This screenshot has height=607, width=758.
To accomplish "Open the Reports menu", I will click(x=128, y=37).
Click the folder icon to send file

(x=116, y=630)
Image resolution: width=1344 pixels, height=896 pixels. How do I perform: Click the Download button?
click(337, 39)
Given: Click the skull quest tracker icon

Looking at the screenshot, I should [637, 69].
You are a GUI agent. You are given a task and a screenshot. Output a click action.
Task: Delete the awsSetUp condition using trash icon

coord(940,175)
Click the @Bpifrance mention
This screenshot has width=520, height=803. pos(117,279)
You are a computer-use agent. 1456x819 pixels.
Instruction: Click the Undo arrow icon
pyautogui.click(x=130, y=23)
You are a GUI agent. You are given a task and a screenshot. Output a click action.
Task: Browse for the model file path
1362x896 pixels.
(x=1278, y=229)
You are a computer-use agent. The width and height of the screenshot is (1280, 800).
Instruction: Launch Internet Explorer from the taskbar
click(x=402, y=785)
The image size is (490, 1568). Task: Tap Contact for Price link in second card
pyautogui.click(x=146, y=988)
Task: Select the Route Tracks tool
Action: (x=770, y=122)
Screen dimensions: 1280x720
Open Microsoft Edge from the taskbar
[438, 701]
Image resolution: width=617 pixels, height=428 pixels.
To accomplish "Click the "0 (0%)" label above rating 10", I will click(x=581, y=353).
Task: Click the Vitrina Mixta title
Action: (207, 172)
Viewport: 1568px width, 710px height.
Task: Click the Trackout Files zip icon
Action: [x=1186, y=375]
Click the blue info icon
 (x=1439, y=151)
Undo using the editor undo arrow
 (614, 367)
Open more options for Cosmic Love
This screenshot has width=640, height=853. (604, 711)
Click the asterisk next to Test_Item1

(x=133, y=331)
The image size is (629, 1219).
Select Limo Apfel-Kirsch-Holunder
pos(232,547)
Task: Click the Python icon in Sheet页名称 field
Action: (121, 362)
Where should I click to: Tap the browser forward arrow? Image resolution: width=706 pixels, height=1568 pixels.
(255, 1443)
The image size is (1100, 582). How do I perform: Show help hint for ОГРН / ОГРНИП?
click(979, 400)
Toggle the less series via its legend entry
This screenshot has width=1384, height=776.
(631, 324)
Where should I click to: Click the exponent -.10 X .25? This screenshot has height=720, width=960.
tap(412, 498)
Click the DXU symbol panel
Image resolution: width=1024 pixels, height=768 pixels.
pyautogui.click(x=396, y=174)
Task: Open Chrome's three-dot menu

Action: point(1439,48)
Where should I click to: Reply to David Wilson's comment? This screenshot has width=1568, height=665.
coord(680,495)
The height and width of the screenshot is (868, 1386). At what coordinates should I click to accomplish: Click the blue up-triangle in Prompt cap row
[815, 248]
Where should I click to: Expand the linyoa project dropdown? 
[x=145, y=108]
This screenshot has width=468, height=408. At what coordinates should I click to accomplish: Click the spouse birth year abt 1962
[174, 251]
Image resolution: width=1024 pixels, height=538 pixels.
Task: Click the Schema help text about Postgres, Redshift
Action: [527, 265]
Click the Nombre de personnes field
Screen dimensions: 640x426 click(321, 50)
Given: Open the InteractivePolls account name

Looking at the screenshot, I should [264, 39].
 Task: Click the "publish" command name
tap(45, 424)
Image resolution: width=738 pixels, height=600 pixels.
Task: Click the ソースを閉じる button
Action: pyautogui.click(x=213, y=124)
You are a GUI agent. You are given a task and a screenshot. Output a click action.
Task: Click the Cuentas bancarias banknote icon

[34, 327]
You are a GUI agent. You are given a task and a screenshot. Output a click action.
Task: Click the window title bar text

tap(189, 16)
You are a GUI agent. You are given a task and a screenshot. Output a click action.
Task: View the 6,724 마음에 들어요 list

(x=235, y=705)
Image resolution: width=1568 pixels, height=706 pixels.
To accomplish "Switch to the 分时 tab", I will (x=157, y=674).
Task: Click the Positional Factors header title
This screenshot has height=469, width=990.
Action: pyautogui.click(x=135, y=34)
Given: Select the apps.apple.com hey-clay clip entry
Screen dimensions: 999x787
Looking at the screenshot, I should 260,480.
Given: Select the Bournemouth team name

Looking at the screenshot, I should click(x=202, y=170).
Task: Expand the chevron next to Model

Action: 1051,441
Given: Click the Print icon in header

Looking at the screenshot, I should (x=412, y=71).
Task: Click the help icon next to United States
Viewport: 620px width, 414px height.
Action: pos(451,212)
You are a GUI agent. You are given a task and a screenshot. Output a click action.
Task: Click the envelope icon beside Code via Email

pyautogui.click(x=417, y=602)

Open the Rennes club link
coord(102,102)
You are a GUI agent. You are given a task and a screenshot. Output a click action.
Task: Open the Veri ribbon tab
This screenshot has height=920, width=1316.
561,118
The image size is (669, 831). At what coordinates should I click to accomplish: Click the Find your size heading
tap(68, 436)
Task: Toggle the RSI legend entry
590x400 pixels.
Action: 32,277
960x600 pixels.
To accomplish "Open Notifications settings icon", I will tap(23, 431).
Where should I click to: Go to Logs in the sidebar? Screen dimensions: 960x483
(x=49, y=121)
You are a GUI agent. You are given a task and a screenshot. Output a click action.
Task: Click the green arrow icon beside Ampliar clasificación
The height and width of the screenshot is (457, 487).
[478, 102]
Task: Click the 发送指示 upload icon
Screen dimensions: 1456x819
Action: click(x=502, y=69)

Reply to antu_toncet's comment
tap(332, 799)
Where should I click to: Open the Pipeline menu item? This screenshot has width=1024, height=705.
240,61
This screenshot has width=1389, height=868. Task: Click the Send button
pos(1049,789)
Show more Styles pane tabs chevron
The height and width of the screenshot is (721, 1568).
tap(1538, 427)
- - - -
**CHALLENGE:**
Transcribe the lines from the line with "The image size is (490, 1568)." up to and including the line with "Action: [x=1186, y=375]".

**THE OUTPUT:**
The image size is (490, 1568). Task: Tap Contact for Price link in second card
pyautogui.click(x=146, y=988)
Task: Select the Route Tracks tool
Action: (x=770, y=122)
Screen dimensions: 1280x720
Open Microsoft Edge from the taskbar
[438, 701]
Image resolution: width=617 pixels, height=428 pixels.
To accomplish "Click the "0 (0%)" label above rating 10", I will click(x=581, y=353).
Task: Click the Vitrina Mixta title
Action: (207, 172)
Viewport: 1568px width, 710px height.
Task: Click the Trackout Files zip icon
Action: [x=1186, y=375]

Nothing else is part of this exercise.